La seguridad pública es un derecho universal exigible ante el Estado, por lo que su garantía debe incluir políticas de prevención, investigación y sanción del delito, y muy especialmente, de atención a las víctimas.

Uno de los sectores de la población más marginados del pleno goce de este derecho, es el de las personas migrantes en tránsito por nuestro país. Se trata de una población que, dada su particular situación de vulnerabilidad, frecuentemente resulta víctima de un sinnúmero de violaciones a sus derechos humanos, como la extorsión, la discriminación, la explotación, el abuso físico y sexual, el secuestro e inclusive la trata de personas.

El secuestro en perjuicio de migrantes constituye un delito que atenta directamente contra su dignidad y los derechos humanos, inherentes a ésta, como el derecho a la libertad, a la legalidad, a la seguridad jurídica, a la integridad, a la seguridad personal y, en algunos casos, incluso, el derecho a la vida. Se trata de un ilícito que afecta no sólo a las víctimas, sino también a sus familias y comunidades.

Con cada caso de secuestro en perjuicio de la población migrante nuestro Estado de Derecho y nuestro tejido social se debilitan, pues la violencia en perjuicio de estas personas, en especial situación de vulnerabilidad, impacta también a la población en general.

El derecho a la seguridad pública también forma parte del derecho a la paz, es decir, a la prerrogativa de todo ser humano a vivir libre de conflictos internos o externos que atenten contra la tranquilidad social.

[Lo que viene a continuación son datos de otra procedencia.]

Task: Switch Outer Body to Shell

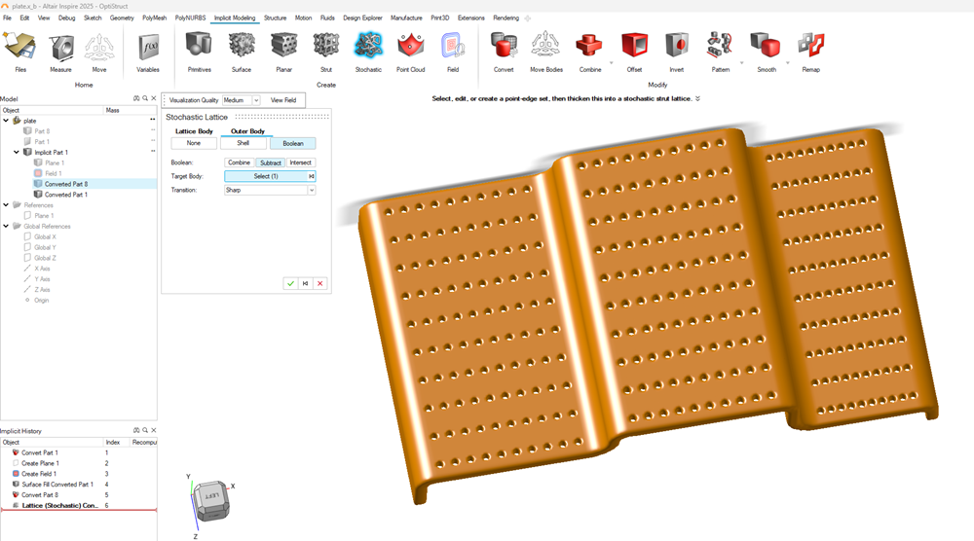Action: point(243,143)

Y los sujetos obligados del derecho a la paz son tanto servidores públicos como los particulares que actúen bajo la anuencia o tolerancia de los primeros, mediante acciones u omisiones, directa o indirectamente.

La CNDH ha sido testigo de la implementación de algunas acciones positivas por parte del Gobierno mexicano para garantizar los derechos humanos de los migrantes, incluido el de seguridad personal, como son: la creación de instrumentos que brindan facilidades a víctimas y testigos de delitos relacionados con la trata de personas, secuestro y otras violaciones graves; la expedición de la Ley de Migración y la Ley Sobre Refugiados y Protección Complementaria; así como la Reforma Constitucional en materia de derechos humanos.

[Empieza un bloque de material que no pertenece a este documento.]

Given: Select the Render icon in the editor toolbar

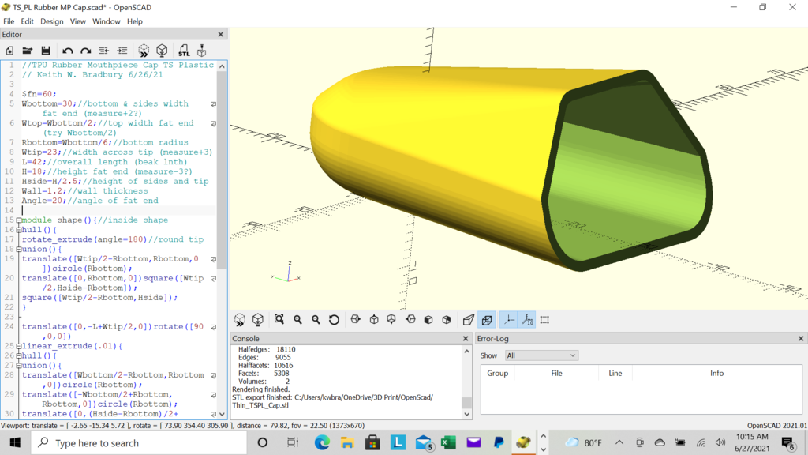Looking at the screenshot, I should pos(160,51).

Legislar en materia de derechos humanos puede considerarse un avance en muchos sentidos; sin embargo, lo importante es que las leyes se apliquen y se cumplan en beneficio de los destinatarios de la norma, más aún, si se trata de personas en situación de vulnerabilidad. La agenda migratoria contempla numerosos retos dentro de los que destacan: la publicación del Reglamento de la Ley de Migración, una medición adecuada de los flujos migratorios para superar la actual imprecisión; impulsar políticas públicas para eliminar las brechas de marginación y pobreza; la atención efectiva a niños, niñas y adolescentes migrantes, cuyo número aumenta por la falta de oportunidades educativas y laborales; mejorar el funcionamiento de las estaciones migratorias y la precisión de las funciones de los servidores públicos de los tres niveles de gobierno relacionados con el tema migratorio, entre otros.

Ante la cada vez más grave situación de violencia en contra de la población migrante a manos del crimen organizado, que ha contado con la omisión o complicidad de algunos funcionarios de Estado, es importante insistir en que abordar la protección al migrante no se logrará con esfuerzos aislados, coyunturales o reactivos, sino con una política de Estado, con rumbo claro y medible.

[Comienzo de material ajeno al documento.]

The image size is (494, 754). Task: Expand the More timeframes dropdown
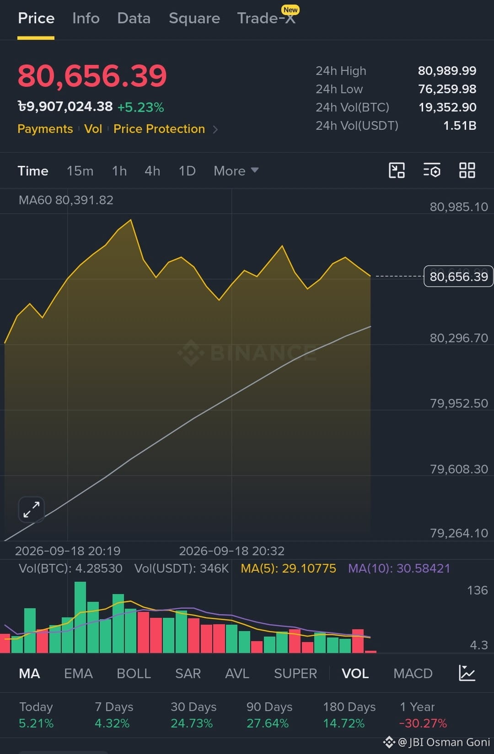(236, 171)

Como lo señaló nuestro ombudsman nacional, al emitir el Informe Especial sobre Secuestro de Migrantes en México, el pasado mes de febrero del 2011, nuestro país requiere una política integral en materia migratoria que considere al nuestro como un país de origen, destino, tránsito y retorno de migrantes, y que asuma, para su diseño, operación y seguimiento, una perspectiva de derechos humanos y desarrollo.

Los migrantes tienen derecho a no tener miedo, y el Estado mexicano la obligación correlativa de garantizar la vigencia efectiva de esta prerrogativa esencial e inherente a su dignidad como personas.